All patients were first administered an induction regimen of the new drug lenalidomide with low-dose dexamethasone. Next they were randomly assigned to one of two consolidation treatments.
The first group of 202 patients received conventional treatment with a combination of melphalan and prednisone, plus lenalidomide. The second group of 200 were given high-dose melphalan plus autologous transplants of their own stem cells.
After the induction treatment, 83% of patients saw a partial response, meaning the level of paraprotein in their blood had dropped by half. Very good partial response (90% reduction in paraprotein) was seen in 34% of patients, and 6% saw a complete response, meaning there was no detectable paraprotein in their blood.
After the consolidation treatment with melphalan, prednisone and lenalidomide, the very good partial response rate was 56%, and the complete response rate was 14%. After high-dose melphalan plus stem cell transplant, very good partial responses were seen 52% of patients, and complete responses in 25%.
"We are actually pleased with these results, since both treatments improved the quality of response achieved with the induction regimen of lenalidomide and dexamethasone," said Dr Palumbo. "However we need a longer follow-up to assess the impact of this finding on both progression-free survival and overall survival."
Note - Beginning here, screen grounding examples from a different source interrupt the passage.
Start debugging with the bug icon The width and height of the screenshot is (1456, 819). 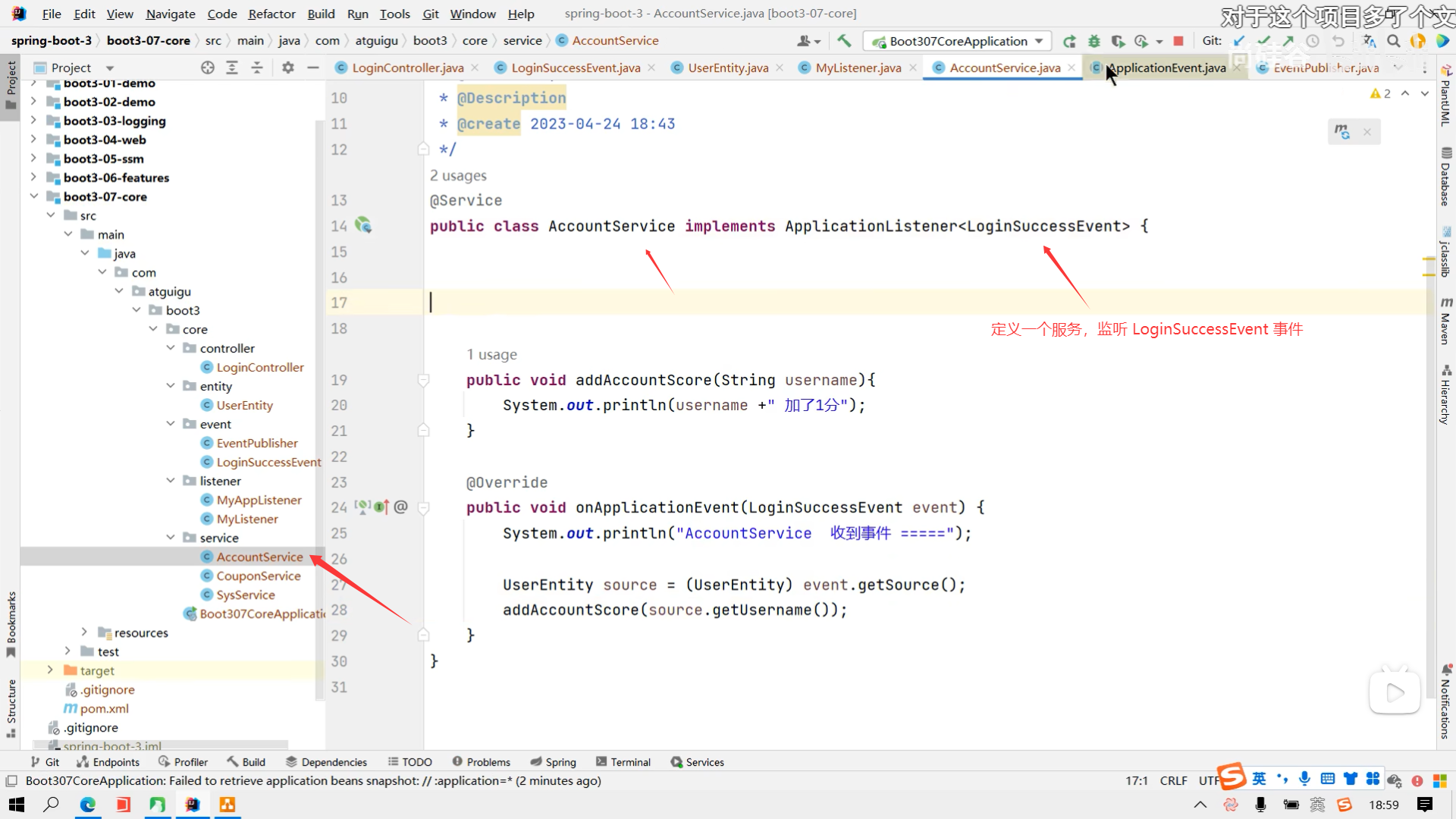(1094, 41)
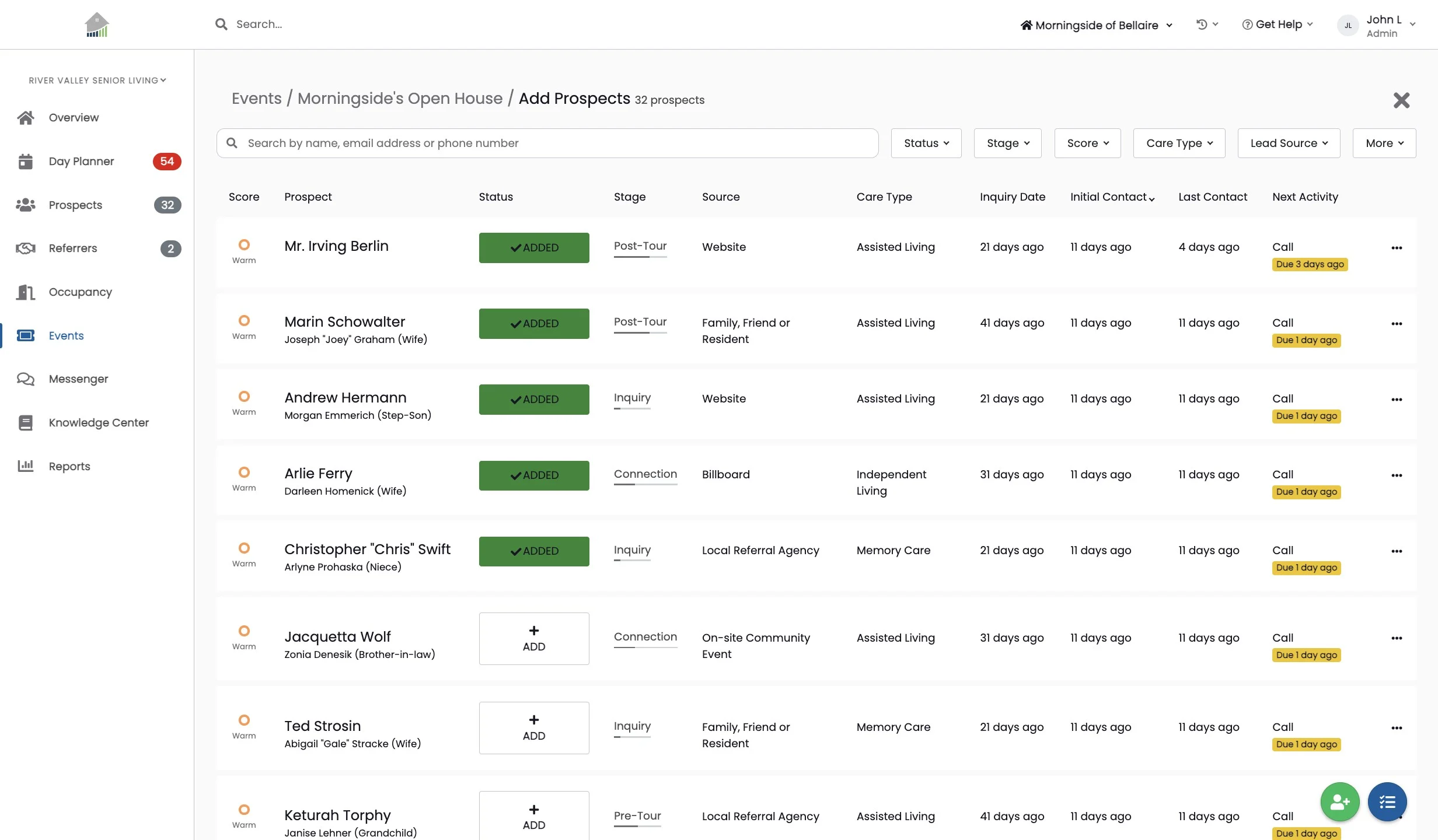This screenshot has height=840, width=1438.
Task: Go to Referrers handshake icon
Action: pyautogui.click(x=26, y=249)
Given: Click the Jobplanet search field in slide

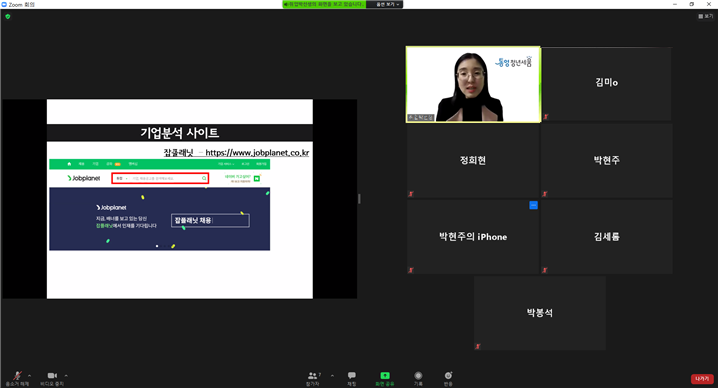Looking at the screenshot, I should (x=160, y=178).
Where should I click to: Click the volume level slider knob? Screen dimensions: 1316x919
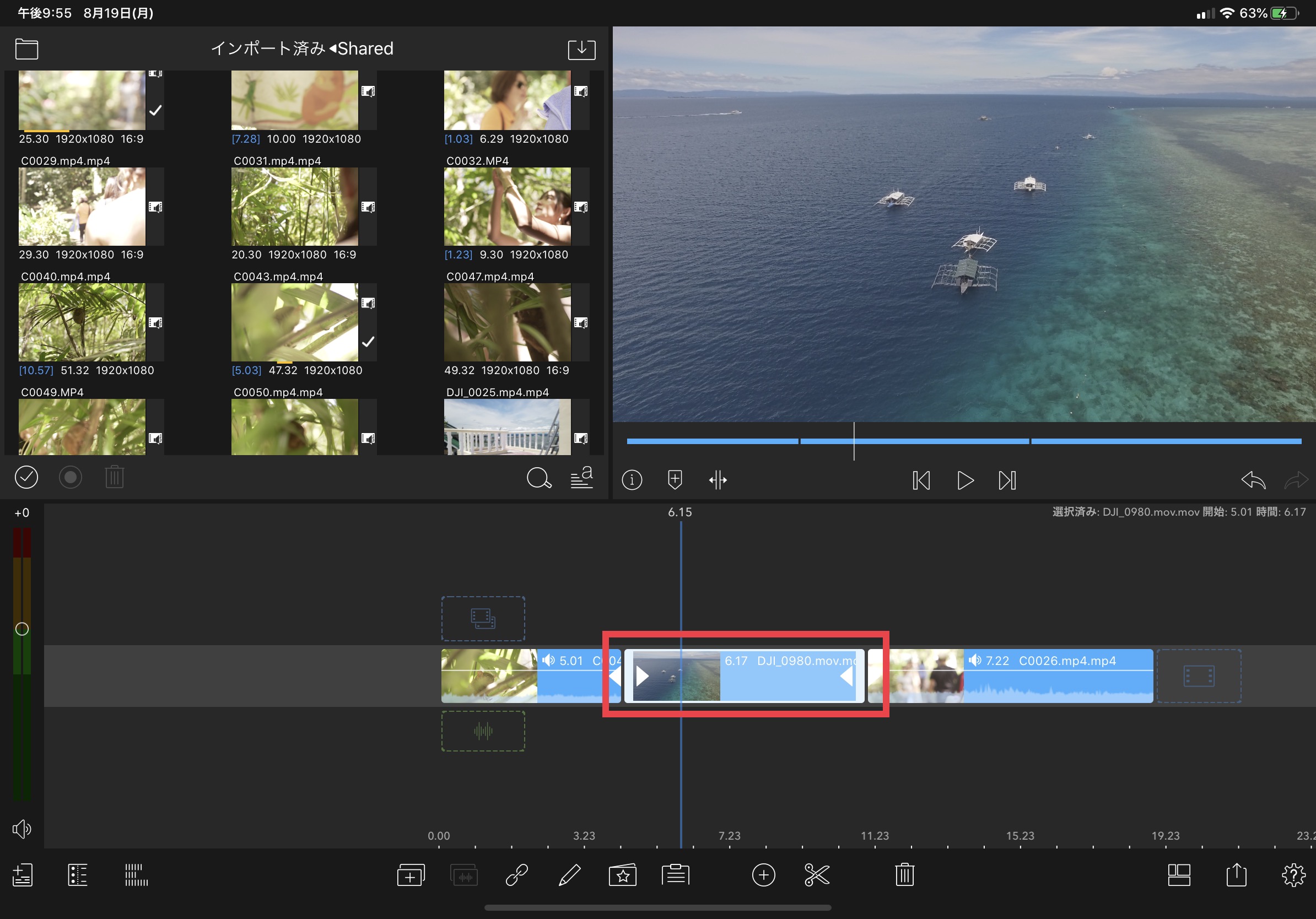(x=22, y=629)
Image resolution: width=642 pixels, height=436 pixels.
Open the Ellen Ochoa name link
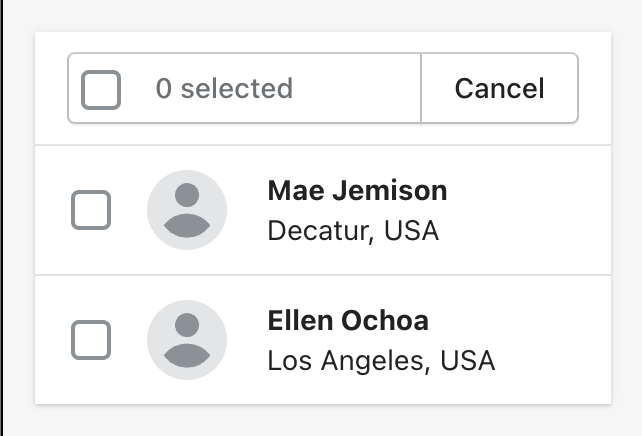[348, 321]
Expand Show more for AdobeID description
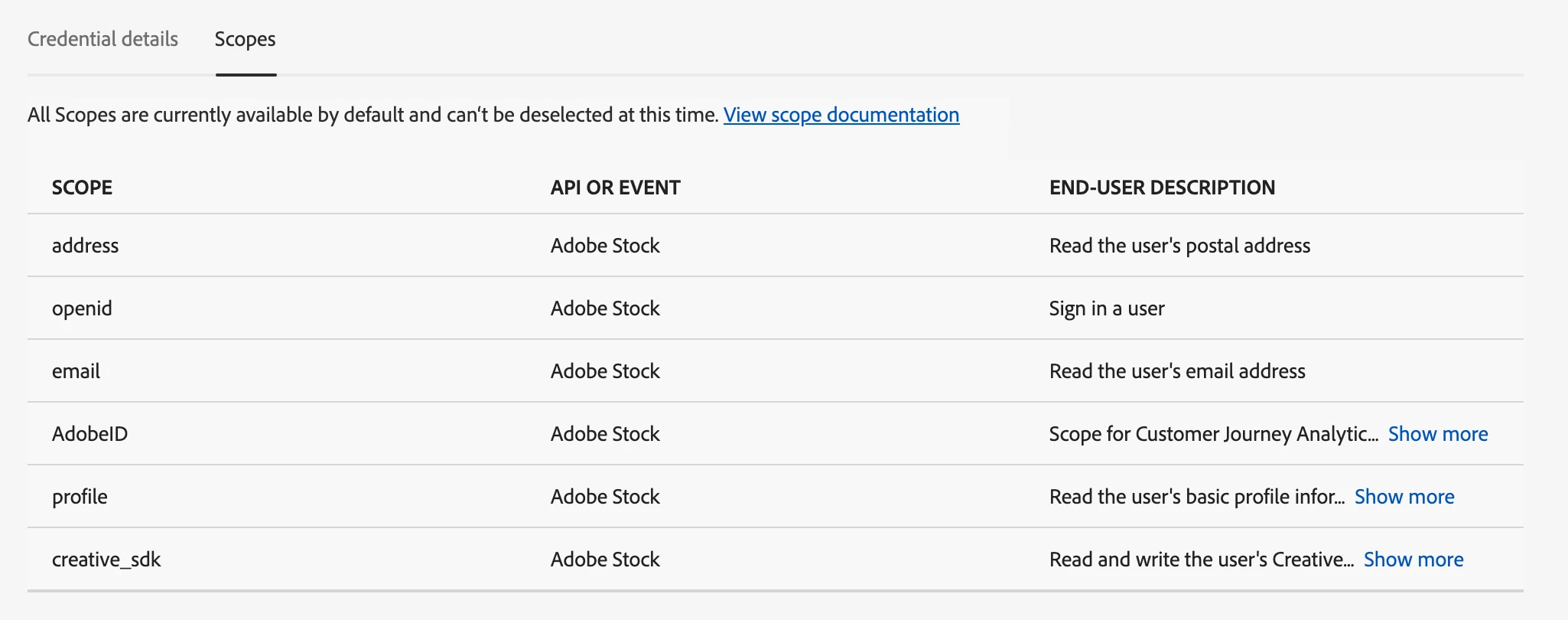The width and height of the screenshot is (1568, 620). click(1437, 434)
"This is the first study that compares high-dose chemotherapy with hemopoietic stem-cell support against conventional-dose chemotherapy plus new drugs, and we are pleased to see that with the actual follow-up there was no difference in response between the two arms of the study."
Commented Professor Martin Dreyling, of Munich University Clinic: "Provided that a longer follow-up confirms the preliminary data on progression-free and overall survival, this ground-breaking study will potentially change the standard of care in younger patients with multiple myeloma. Thus, molecular targeted approaches may finally overcome the current approach based on high-dose chemotherapy and subsequent autologous transplantation."